Noi, da inguaribili garantisti, avremmo voluto vedere esaminate le prove, anche per tutelare l’onorabilità degli indiani sui quali pende una montagna di sospetti. Invece, questa fortuna ci è stata negata visto che le prove più importanti sono state opportunamente distrutte, come sono stati sottratti agli esami peritali della difesa italiana i corpi dei due pescatori deceduti. Con la scusa delle tradizioni religiose, sono stati nottetempo cremati e tanti saluti alla verità. Lillo non dice il vero quando afferma che le perizie sulle armi sono state eseguite alla presenza dei nostri carabinieri. È accaduto il contrario. Agli esperti del Ris non fu consentito di assistere alle analisi balistiche comparative. Lillo, abituato al codice di procedura penale scritto dal suo capo, Marco Travaglio, fa confusione. Parla di due differenti versioni. Non esistono differenti versioni. Agli atti è depositato il rapporto ufficiale redatto dal comandante della nave, sotto la propria responsabilità civile e penale, che è poi un estratto di quanto riportato dal giornale di bordo. Agli atti ci sono i rapporti di servizio del capopattuglia dell’unità militare imbarcata sulla “Enrica Lexie”, che dànno un esatto resoconto dei fatti verificatisi. Quella è la sola verità conosciuta fino a prova contraria. Nello Stato di diritto è l’accusa che deve provare la colpevolezza degli imputati e non viceversa. Al momento, l’unica certezza che abbiamo è costituita dalla circostanza che le autorità inquirenti indiane non hanno ancora formulato i capi d’accusa contro i nostri militari. Dopo due anni di illegittima detenzione i nostri ragazzi non sanno ancora di cosa siano accusati. Nel mondo civile questa condotta dell’autorità giudiziaria sarebbe inaccettabile. Ci rendiamo conto che un comportamento del genere in un cronista del “Fatto” generi l’estasi.

Pensiamo, allora, che si debbano onorare i nostri due marò perché essi sono vittime dell’inettitudine della politica italiana.

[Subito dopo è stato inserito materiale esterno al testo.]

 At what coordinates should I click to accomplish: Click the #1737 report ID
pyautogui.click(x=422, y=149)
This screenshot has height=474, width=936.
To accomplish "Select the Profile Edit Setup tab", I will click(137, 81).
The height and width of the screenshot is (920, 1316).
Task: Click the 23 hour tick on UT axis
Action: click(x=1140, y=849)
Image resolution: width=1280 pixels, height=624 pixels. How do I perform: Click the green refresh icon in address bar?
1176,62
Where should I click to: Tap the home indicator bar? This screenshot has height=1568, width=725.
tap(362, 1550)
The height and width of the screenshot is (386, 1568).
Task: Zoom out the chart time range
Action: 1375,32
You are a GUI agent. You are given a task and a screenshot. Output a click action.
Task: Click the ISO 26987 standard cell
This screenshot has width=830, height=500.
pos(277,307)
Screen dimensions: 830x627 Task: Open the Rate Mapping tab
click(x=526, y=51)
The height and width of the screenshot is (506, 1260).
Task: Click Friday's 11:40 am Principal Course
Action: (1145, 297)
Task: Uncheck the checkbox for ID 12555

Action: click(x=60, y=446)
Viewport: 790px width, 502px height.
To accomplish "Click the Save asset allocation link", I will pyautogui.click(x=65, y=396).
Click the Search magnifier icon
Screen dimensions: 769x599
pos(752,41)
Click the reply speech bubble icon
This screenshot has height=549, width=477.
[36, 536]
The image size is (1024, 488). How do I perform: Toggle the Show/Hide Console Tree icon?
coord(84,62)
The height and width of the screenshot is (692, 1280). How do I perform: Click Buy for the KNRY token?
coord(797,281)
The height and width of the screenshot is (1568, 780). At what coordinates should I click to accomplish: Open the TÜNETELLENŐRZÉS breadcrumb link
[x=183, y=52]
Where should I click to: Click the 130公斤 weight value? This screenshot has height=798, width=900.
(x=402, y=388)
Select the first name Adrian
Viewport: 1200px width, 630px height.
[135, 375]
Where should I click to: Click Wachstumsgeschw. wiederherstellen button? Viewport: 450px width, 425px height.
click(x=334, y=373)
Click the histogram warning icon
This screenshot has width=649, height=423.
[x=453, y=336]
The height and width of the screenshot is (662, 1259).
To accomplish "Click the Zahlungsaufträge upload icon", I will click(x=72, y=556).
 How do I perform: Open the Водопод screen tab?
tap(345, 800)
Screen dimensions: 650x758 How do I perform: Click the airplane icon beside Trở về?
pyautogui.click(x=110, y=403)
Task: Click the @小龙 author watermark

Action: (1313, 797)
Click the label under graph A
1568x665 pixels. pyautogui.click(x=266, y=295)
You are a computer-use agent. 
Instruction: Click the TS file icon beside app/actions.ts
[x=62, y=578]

Li dobbiamo onorare perché non sappiamo quando potranno fare ritorno alle loro case, visto che la soluzione adottata dall’Amministrazione Renzi di tentare la strada dell’internazionalizzazione del contenzioso si presenta lunga e complessa. Li dobbiamo onorare perché sono stati incolpevoli spettatori delle passerelle mediatiche allestite sulla loro pelle dai vari politicanti di casa nostra. Li dobbiamo onorare perché sono stati chiamati in causa in sceneggiate indecenti come quella di cui si è reso protagonista, all’Onu, il poco commendevole ministro Angelino Alfano. Dobbiamo onorarli perché assistono in silenzio allo scaricabarile delle responsabilità. Di questi giorni l’ultima: è stato licenziato l’ineffabile Staffan De Mistura ed è stato rispedito a Delhi l’ambasciatore Mancini a tentare di riprendere il dialogo tra sordi con le autorità indiane. Dobbiamo onorarli perché sono italiani. Nonostante il disfattismo arrogante dei tanti piccoli, insignificanti “marcolillo” che girano per l’Italia, noi siamo orgogliosi di essere ammalati di quella malattia infantile, contro la quale non fummo vaccinati e mai lo saremo, il cui esantema si chiama “Italia”.